Die neue Straße und die neue Kreuzung entwickelten sich in den ersten Jahren zu einem Kötztinger Umfallschwerpunkt, so dass die Verkehrswacht und die Polizei reagieren mußten:
Zuerst wurde in den 60er Jahren die Regenbrücke erneuert und Mitte der 60er jahre war es dann die so lange schon projektierte Straße von Kreuzbach nach Kötzting, die die "alte Blaibacher" Strecke überflüssig machte. Während es vorher regelmäßig im Steinbachtal an der Engstelle krachte, war es nun die Kreuzung in Kötzting und vor allem die laaanggezogene Kurve zwischen Kötzting und dem Pullinger Weiher aka Blaibacher See die den ungeduldigen Bayerwald Autofahrern zum Verhängnis wurden.
Zur Verkehrszählung war das Ruhebankerl nun hervorragend geeignet....(das Negativ hat schon sehr gelitten durch die Jahre)

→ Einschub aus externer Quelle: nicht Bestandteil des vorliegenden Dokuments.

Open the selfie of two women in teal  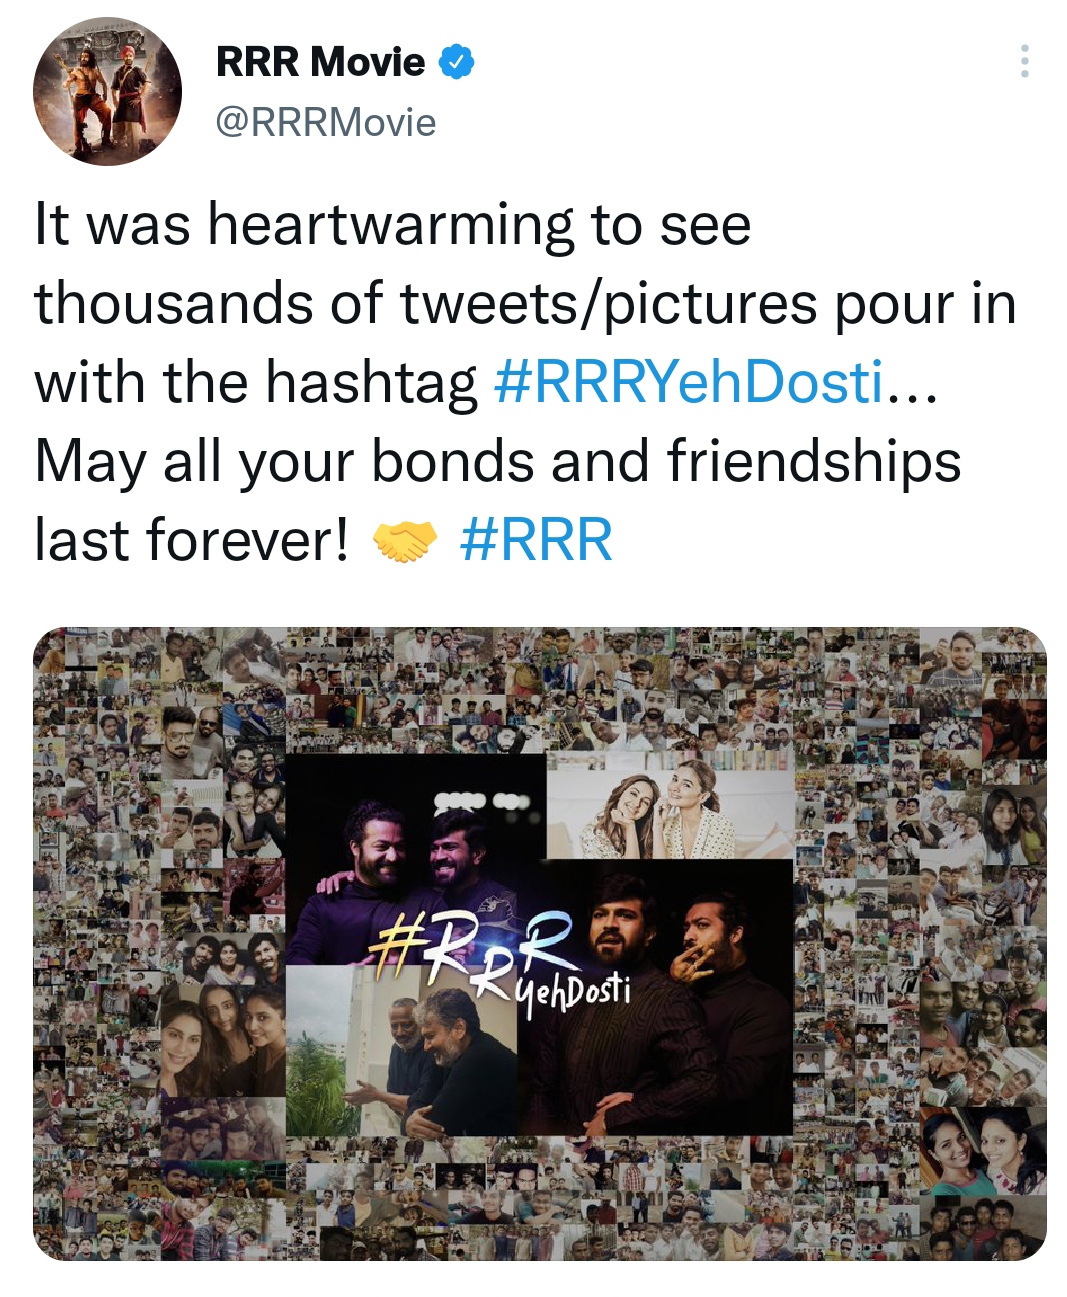(x=980, y=1150)
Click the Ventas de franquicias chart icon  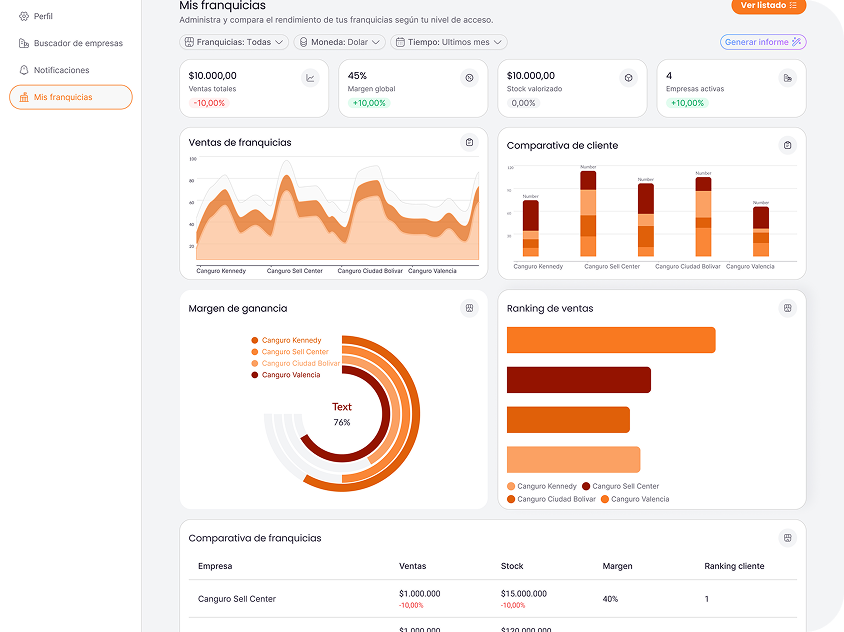(x=469, y=143)
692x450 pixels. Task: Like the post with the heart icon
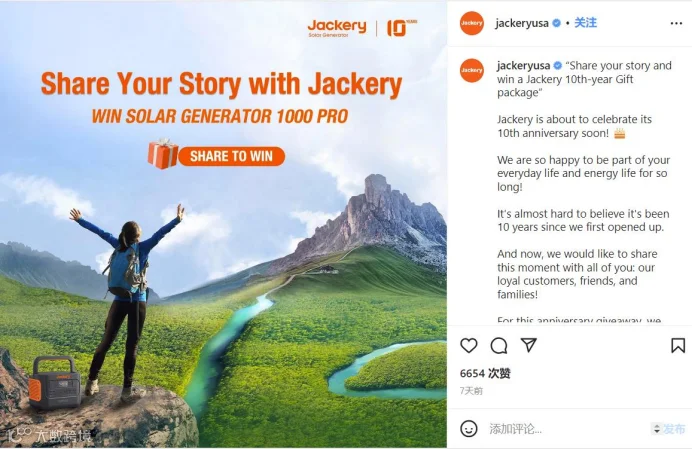(469, 345)
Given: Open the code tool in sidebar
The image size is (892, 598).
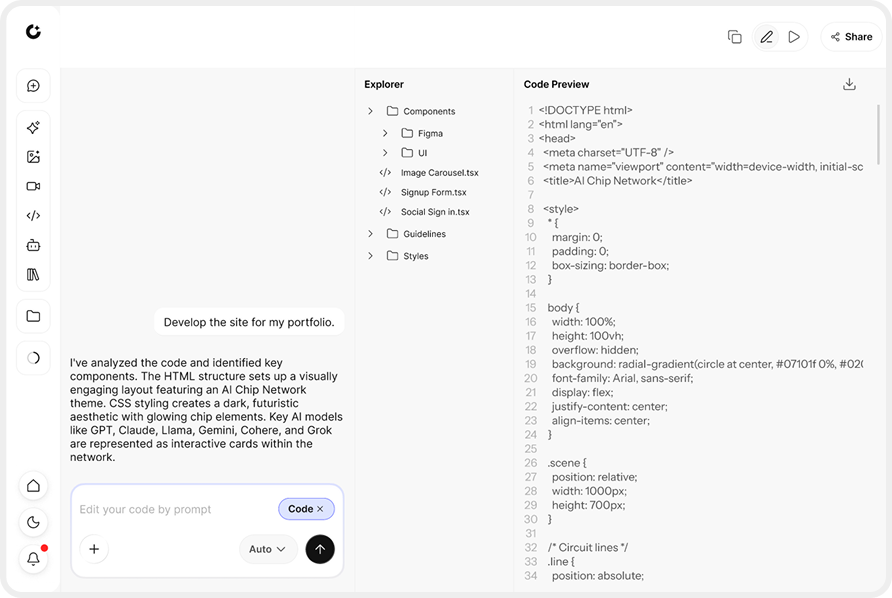Looking at the screenshot, I should [x=33, y=216].
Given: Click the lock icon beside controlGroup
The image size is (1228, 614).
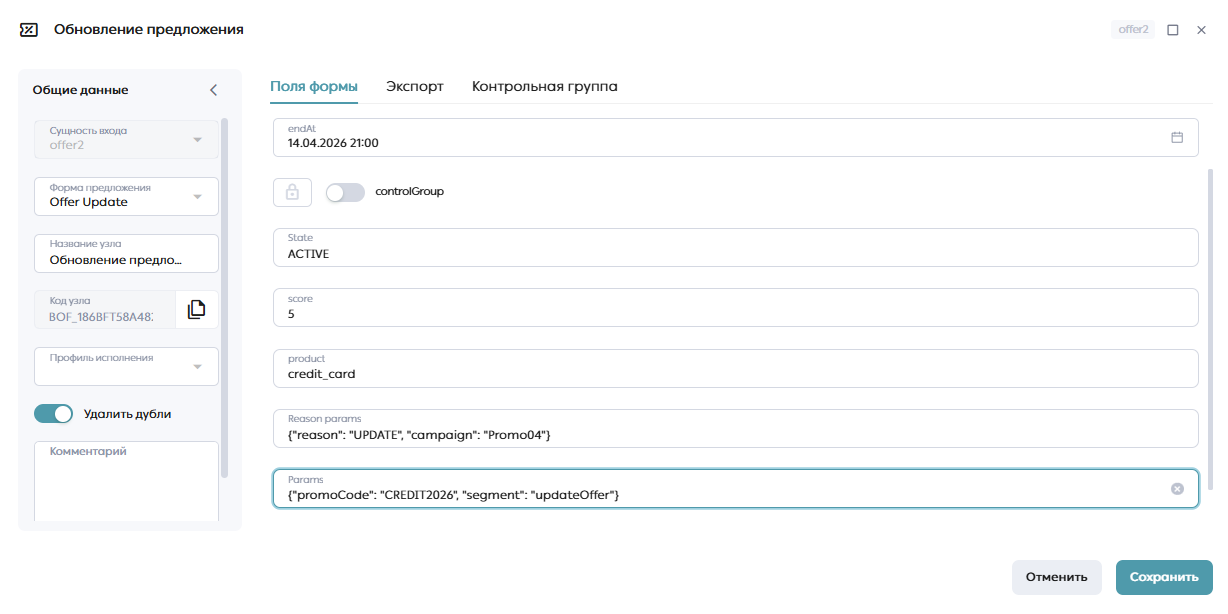Looking at the screenshot, I should 292,192.

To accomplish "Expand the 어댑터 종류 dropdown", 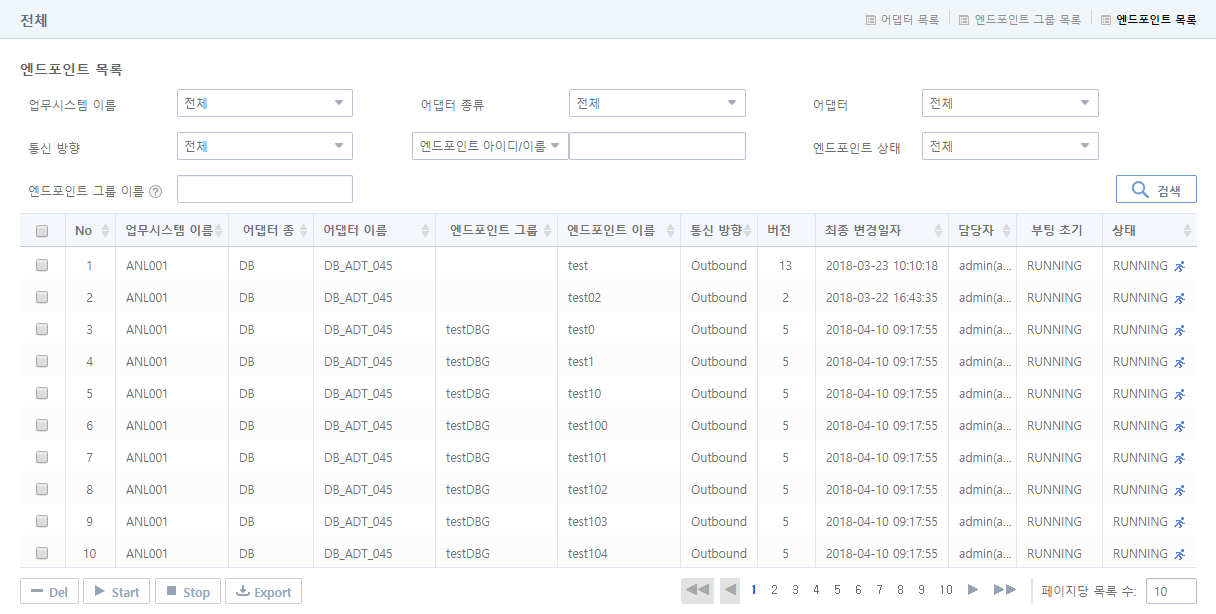I will [x=657, y=102].
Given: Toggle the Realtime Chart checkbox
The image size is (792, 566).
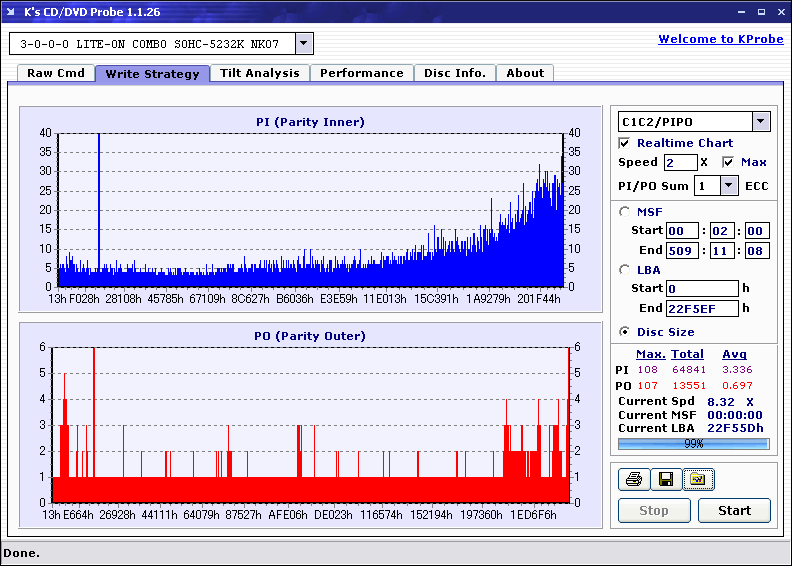Looking at the screenshot, I should 625,143.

 Schöner wurde der Ausblick vom ersten Ruhebankerl auf dem Ludwigsberg zuerst einmal nicht aber auch der Anblick des Stufenaufgangs war gewöhnungsbedürftig geworden.


es sieht aus, als wäre es hier wohl sicherer geworden hinten anstelle von vorne raufzugehen
Aber Rettung nahte, der Kötztinger Stadtrat war sich des Schatzes den er mit seinem
Stadtwald hatte wieder bewusst geworden und nach und nach entstand dann der Waldlehrpfad und der Ludwigsberg erhielt wieder den Charme, den er durch die neuzeitlichen Bauprojekte an seinen Flanken und schlichtweg durch Vernachlässigung verloren hatte.
In einer Rückschau 1983 schrieb Georg Rauscher, der Autor von "a Kirm voller G´schichten",
Leider gab es auch, hauptsächlich nach den Kriegen, Zeiten des Niederganges für Kötztings einzigartigen Naturpark. Wege und Pfade blieben ungepflegt, wurden von Unkraut überwuchert, Markierungen verblassten, die meisten Unterstandshütten verfielen oder verschwanden, kurz der einstmals so saubere Ludwigsberg machte einen verlotterten Eindruck, der nicht zu Gunsten unserer Stadt sprach. Glücklicherweise ist diese Periode vorbei und die Anlegung eines Wanderlehrpfades wurde für den Berg zu einem neuen Gewinn.


der Stadtrat und städtische Mitarbeiter vor Ort







































Schild vom Wanderlehrpfad





Nun erneut ein paar Jahre weiter kommt zusätzliches Leben auf dem Ludwigsberg, auf der südlichen Flanke des Turmpodestes hat die Kötztinger Festspielgemeinschaft ihre Heimat und ihre Bühne gefunden. Klassiker in bayerischer Mundart sind ihre Spezialität. Der Faust, Jedermann, Der Weiberstreik, das Haus der Bernada  und Sommernachtstraum sind nur einige der Schauspiele, die dort oben in der freien Natur ihre Besucher, die von weit her angereist kommen, in den Bann ziehen.
Ich habe dort oben eine "Sommernachtstraum" Aufführung gesehen, die aufgrund der Möglichkeiten die die grüne, üppigen Natur bietet und mit der ganz speziellen darauf eingehenden Inszenierung eines der besten Theaterstücke erlebt, die ich jeh gesehen habe .......und das trotz einsetzenden Starkregens. Es war eine Aufführung, die ich sicher nie vergessen werde.
Solch eine Möglichkeit bietet eben nur eine Bühne im Grünen.
Der Sommernachttraum nach William Shakespeare in der Inszenierung des Kötztinger Festspielkreises

Und dann kommt seit ein paar Jahren auch in der Adventszeit Leben zum nächtlichen Ludwigsturm:
Rund um den Turm entsteht eine Budenstadt mit Handwerkermarkt und Allem was man sich so auf einem Weihnachtsmarkt wünscht.




Und so wird der Ludwigsturm, wie von seinem Erbauer Carl von Paur 1852 erwünscht, immer wieder und imme rnoch zum Mittelpunkt pulsierenden Lebens, auch wenn es nicht mehr Lampions sind, die den Platz vor und den Turm selber erleuchten.